● DATA FOR THIS EXERCISE:
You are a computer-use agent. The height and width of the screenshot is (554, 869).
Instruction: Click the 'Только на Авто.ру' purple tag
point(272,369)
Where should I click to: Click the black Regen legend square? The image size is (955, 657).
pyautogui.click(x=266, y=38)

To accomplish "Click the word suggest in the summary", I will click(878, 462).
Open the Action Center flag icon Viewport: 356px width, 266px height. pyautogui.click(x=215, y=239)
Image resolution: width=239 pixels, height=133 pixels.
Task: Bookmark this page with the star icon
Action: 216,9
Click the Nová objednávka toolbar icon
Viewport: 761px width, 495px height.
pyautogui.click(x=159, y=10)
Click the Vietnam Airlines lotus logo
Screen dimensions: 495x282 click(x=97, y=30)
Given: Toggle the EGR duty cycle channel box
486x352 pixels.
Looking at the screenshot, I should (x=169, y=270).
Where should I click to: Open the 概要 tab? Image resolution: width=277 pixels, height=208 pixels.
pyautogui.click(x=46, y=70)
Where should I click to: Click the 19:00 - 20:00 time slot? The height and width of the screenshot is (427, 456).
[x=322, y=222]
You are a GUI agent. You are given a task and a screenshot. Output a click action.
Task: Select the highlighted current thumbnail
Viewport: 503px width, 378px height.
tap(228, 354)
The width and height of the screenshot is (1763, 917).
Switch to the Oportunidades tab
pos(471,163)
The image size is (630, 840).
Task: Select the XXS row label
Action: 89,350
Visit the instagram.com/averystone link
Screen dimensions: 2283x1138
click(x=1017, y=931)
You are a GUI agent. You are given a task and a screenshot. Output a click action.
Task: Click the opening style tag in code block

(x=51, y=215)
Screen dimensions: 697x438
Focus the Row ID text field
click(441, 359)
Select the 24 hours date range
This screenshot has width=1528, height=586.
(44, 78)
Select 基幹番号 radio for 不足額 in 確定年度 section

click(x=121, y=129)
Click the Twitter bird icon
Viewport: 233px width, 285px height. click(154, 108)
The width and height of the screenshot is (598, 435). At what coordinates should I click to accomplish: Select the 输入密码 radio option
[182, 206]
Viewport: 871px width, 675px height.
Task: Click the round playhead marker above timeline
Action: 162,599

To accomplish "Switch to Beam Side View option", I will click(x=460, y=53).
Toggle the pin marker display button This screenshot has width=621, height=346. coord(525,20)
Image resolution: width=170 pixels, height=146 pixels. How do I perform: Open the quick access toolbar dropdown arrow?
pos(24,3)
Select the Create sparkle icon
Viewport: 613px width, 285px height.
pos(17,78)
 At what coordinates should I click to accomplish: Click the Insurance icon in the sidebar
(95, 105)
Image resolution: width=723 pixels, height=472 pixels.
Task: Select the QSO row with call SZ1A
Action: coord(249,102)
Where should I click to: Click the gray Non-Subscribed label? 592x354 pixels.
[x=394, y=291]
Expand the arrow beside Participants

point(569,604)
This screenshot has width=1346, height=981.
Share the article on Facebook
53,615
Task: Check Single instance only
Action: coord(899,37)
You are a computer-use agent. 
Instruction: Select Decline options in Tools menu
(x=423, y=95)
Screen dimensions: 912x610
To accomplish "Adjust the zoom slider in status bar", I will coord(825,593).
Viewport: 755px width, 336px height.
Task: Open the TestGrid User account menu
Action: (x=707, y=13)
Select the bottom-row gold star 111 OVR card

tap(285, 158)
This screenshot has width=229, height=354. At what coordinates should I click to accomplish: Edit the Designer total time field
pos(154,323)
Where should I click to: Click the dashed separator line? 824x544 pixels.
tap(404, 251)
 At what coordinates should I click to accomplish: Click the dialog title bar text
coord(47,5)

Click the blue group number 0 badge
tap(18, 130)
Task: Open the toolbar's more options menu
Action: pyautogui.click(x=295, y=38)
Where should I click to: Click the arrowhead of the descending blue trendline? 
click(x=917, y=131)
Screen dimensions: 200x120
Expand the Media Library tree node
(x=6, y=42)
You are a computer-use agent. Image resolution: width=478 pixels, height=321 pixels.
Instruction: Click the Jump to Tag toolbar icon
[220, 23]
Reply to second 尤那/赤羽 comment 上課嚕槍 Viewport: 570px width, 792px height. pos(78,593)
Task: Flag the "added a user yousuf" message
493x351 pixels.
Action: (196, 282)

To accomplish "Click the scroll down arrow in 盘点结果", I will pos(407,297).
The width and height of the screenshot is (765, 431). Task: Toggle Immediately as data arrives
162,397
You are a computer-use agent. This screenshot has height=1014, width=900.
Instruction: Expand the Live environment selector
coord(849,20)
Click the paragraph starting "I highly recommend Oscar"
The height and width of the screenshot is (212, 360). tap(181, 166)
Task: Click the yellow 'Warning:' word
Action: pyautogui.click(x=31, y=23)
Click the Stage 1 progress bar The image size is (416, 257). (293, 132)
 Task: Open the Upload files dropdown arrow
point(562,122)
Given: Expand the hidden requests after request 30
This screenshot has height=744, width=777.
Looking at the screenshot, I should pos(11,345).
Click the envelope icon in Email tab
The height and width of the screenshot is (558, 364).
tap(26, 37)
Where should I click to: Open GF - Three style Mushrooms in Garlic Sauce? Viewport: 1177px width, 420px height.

● TASK TO CARRY OUT: Reproduce every entry above. Make each line identical to the original.

● ANSWER BOX:
You are a computer-use agent. The height and width of the screenshot is (554, 869).
Instruction: Click the 'Только на Авто.ру' purple tag
point(272,369)
Where should I click to: Click the black Regen legend square? The image size is (955, 657).
pyautogui.click(x=266, y=38)

To accomplish "Click the word suggest in the summary", I will click(878, 462).
Open the Action Center flag icon Viewport: 356px width, 266px height. pyautogui.click(x=215, y=239)
Image resolution: width=239 pixels, height=133 pixels.
Task: Bookmark this page with the star icon
Action: 216,9
Click the Nová objednávka toolbar icon
Viewport: 761px width, 495px height.
pyautogui.click(x=159, y=10)
Click the Vietnam Airlines lotus logo
Screen dimensions: 495x282 click(x=97, y=30)
Given: Toggle the EGR duty cycle channel box
486x352 pixels.
Looking at the screenshot, I should (x=169, y=270).
Where should I click to: Open the 概要 tab? Image resolution: width=277 pixels, height=208 pixels.
pyautogui.click(x=46, y=70)
Where should I click to: Click the 19:00 - 20:00 time slot? The height and width of the screenshot is (427, 456).
[x=322, y=222]
You are a GUI agent. You are given a task and a screenshot. Output a click action.
Task: Select the highlighted current thumbnail
Viewport: 503px width, 378px height.
tap(228, 354)
The width and height of the screenshot is (1763, 917).
Switch to the Oportunidades tab
pos(471,163)
The image size is (630, 840).
Task: Select the XXS row label
Action: 89,350
Visit the instagram.com/averystone link
Screen dimensions: 2283x1138
click(x=1017, y=931)
You are a GUI agent. You are given a task and a screenshot. Output a click action.
Task: Click the opening style tag in code block

(x=51, y=215)
Screen dimensions: 697x438
Focus the Row ID text field
click(441, 359)
Select the 24 hours date range
This screenshot has width=1528, height=586.
(44, 78)
Select 基幹番号 radio for 不足額 in 確定年度 section

click(x=121, y=129)
Click the Twitter bird icon
Viewport: 233px width, 285px height. click(154, 108)
The width and height of the screenshot is (598, 435). At what coordinates should I click to accomplish: Select the 输入密码 radio option
[182, 206]
Viewport: 871px width, 675px height.
Task: Click the round playhead marker above timeline
Action: 162,599

To accomplish "Switch to Beam Side View option", I will click(x=460, y=53).
Toggle the pin marker display button This screenshot has width=621, height=346. coord(525,20)
Image resolution: width=170 pixels, height=146 pixels. How do I perform: Open the quick access toolbar dropdown arrow?
pos(24,3)
Select the Create sparkle icon
Viewport: 613px width, 285px height.
pos(17,78)
 At what coordinates should I click to accomplish: Click the Insurance icon in the sidebar
(95, 105)
Image resolution: width=723 pixels, height=472 pixels.
Task: Select the QSO row with call SZ1A
Action: coord(249,102)
Where should I click to: Click the gray Non-Subscribed label? 592x354 pixels.
[x=394, y=291]
Expand the arrow beside Participants

point(569,604)
This screenshot has width=1346, height=981.
Share the article on Facebook
53,615
Task: Check Single instance only
Action: coord(899,37)
You are a computer-use agent. 
Instruction: Select Decline options in Tools menu
(x=423, y=95)
Screen dimensions: 912x610
To accomplish "Adjust the zoom slider in status bar", I will coord(825,593).
Viewport: 755px width, 336px height.
Task: Open the TestGrid User account menu
Action: (x=707, y=13)
Select the bottom-row gold star 111 OVR card

tap(285, 158)
This screenshot has width=229, height=354. At what coordinates should I click to accomplish: Edit the Designer total time field
pos(154,323)
Where should I click to: Click the dashed separator line? 824x544 pixels.
tap(404, 251)
 At what coordinates should I click to accomplish: Click the dialog title bar text
coord(47,5)

Click the blue group number 0 badge
tap(18, 130)
Task: Open the toolbar's more options menu
Action: pyautogui.click(x=295, y=38)
Where should I click to: Click the arrowhead of the descending blue trendline? 
click(x=917, y=131)
Screen dimensions: 200x120
Expand the Media Library tree node
(x=6, y=42)
You are a computer-use agent. Image resolution: width=478 pixels, height=321 pixels.
Instruction: Click the Jump to Tag toolbar icon
[220, 23]
Reply to second 尤那/赤羽 comment 上課嚕槍 Viewport: 570px width, 792px height. pos(78,593)
Task: Flag the "added a user yousuf" message
493x351 pixels.
Action: (196, 282)

To accomplish "Click the scroll down arrow in 盘点结果", I will pos(407,297).
The width and height of the screenshot is (765, 431). Task: Toggle Immediately as data arrives
162,397
You are a computer-use agent. This screenshot has height=1014, width=900.
Instruction: Expand the Live environment selector
coord(849,20)
Click the paragraph starting "I highly recommend Oscar"
The height and width of the screenshot is (212, 360). tap(181, 166)
Task: Click the yellow 'Warning:' word
Action: pyautogui.click(x=31, y=23)
Click the Stage 1 progress bar The image size is (416, 257). (293, 132)
 Task: Open the Upload files dropdown arrow
point(562,122)
Given: Expand the hidden requests after request 30
This screenshot has height=744, width=777.
Looking at the screenshot, I should pos(11,345).
Click the envelope icon in Email tab
The height and width of the screenshot is (558, 364).
tap(26, 37)
Where should I click to: Open GF - Three style Mushrooms in Garlic Sauce? Viewport: 1177px width, 420px height.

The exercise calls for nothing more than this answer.